The result of the generalized matrix-matrix product.

trajectory_manifold.helpers.trapezoidal_pytree_vector_product(y: Float[Array, 'timesteps dim'], X: PyTree, step_size: Float) → PyTree

Computes the pytree-vector product where leaves are sampled functions.

Given a PyTree where leaves are 2-dimensional arrays representing sampled function and another 2-dimensional array reepresenting a single multivariate function, returns a PyTree of the same shape as the original input with leaves resulting from the L2 inner products with the function.

Parameters:

• y – A 2D array with indices (timestep, dim)

• X – A PyTree where leaves are 2D arrays with indices (timestep, dim)

• step_size – Step size required for numerical integration scaling

Returns:

A PyTree of the same shape a X, but with results of inner products as leaves.

Examples

The module trajectory_manifold.examples contains a collection of example systems to be used with the trajectory forecasting work.
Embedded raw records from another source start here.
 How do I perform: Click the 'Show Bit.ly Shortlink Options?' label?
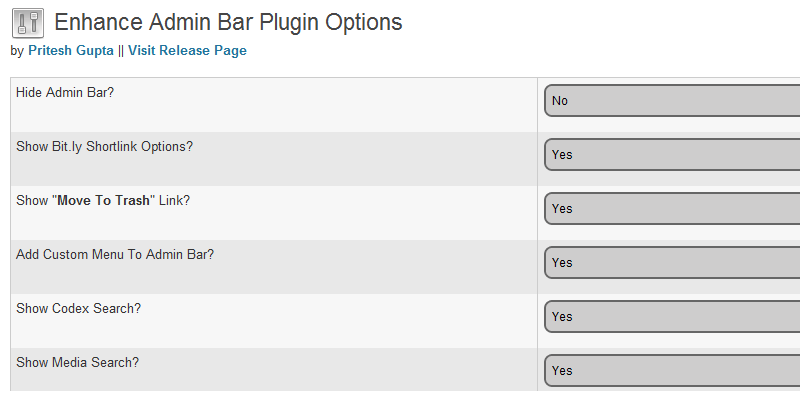click(x=104, y=147)
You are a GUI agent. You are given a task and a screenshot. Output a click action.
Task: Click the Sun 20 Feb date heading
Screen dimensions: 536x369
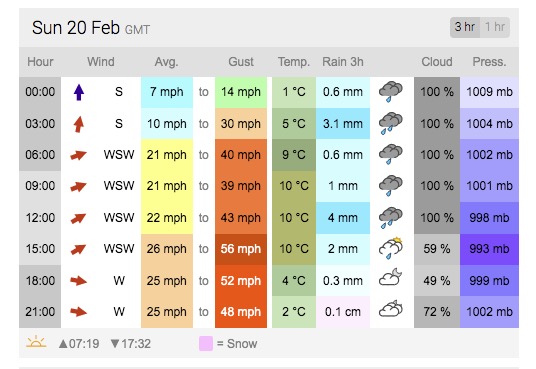point(76,28)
It contains functions which generate vector fields for a linear system, a periodic system, and a chaotic system.

trajectory_manifold.examples.linear_vector_field(A: Float[Array, 'dim dim']) → Callable[[Float, Float[Array, 'dim'], PyTree], Float[Array, 'dim']]
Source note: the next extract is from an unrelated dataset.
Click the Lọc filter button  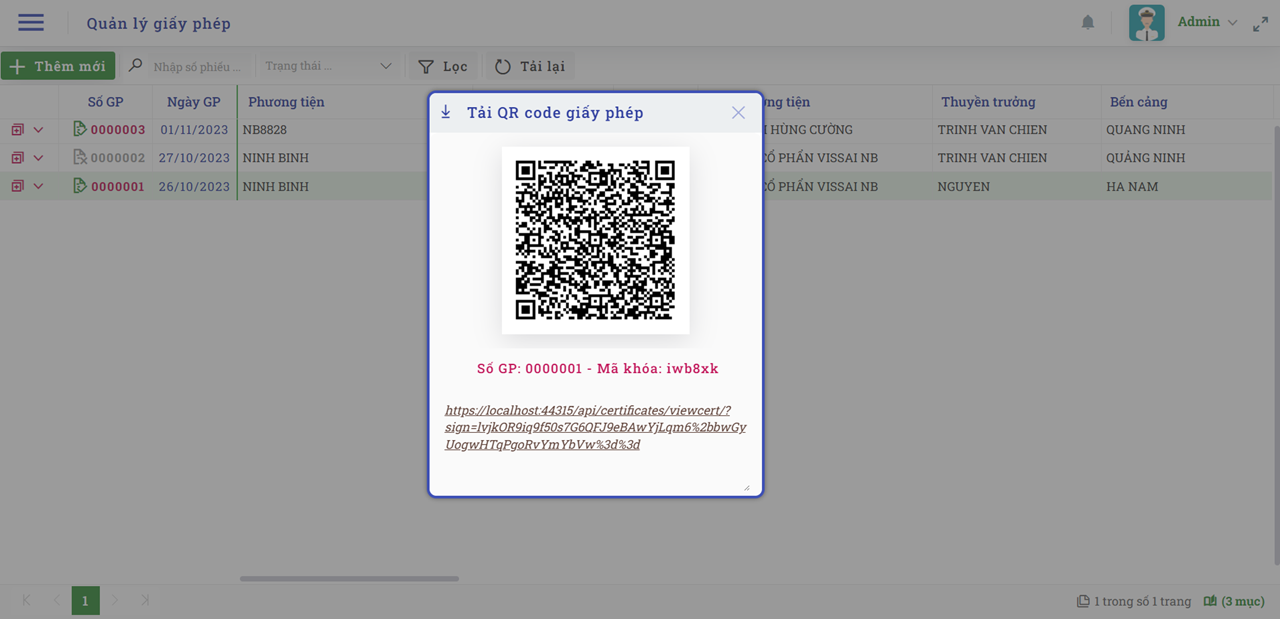tap(443, 66)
Returns a function representing a linear system.

Parameters:

A – A matrix defining the system dynamics

Returns:

A function representing the vector field for a linear system.

trajectory_manifold.examples.lorenz96_vector_field(F: float) → Callable[[Float, Float[Array, 'dim'], PyTree], Float[Array, 'dim']]

Returns a function representing the Lorenz 96 system.

Parameters:

F – The constant forcing term

Returns:

A function representing the vector field for the Lorenz 96 system.

trajectory_manifold.examples.lorenz_vector_field(sigma: float = 10, rho: float = 28, beta: float = 2.6666666666666665) → Callable[[Float, Float[Array, 'dim'], PyTree], Float[Array, 'dim']]

Returns a function representing the Lorenz system.

Parameters:

• sigma – Lorenz Parameter

• rho – Lorenz Parameter

• beta – Lorenz Parameter

Returns:

A function representing the vector field for the Lorenz 96 system.

trajectory_manifold.examples.lotka_volterra_vector_field(prey_growth: float, predation_rate: float, predator_growth: float, predator_decay: float) → Callable[[Float, Float[Array, 'dim'], PyTree], Float[Array, 'dim']]

Returns a function representing a Lotka-Volterra system.

Parameters:

• prey_growth – Exponential growth rate of prey without predation.

• predation_rate – Decay rate for prey in contact with predator.

• predator_growth – Growth rate for predators in contact with prey.

• predator_decay – Exponential decay rate of predators without prey.

Returns:

A function representing the vector field for a Lotka-Volterra system.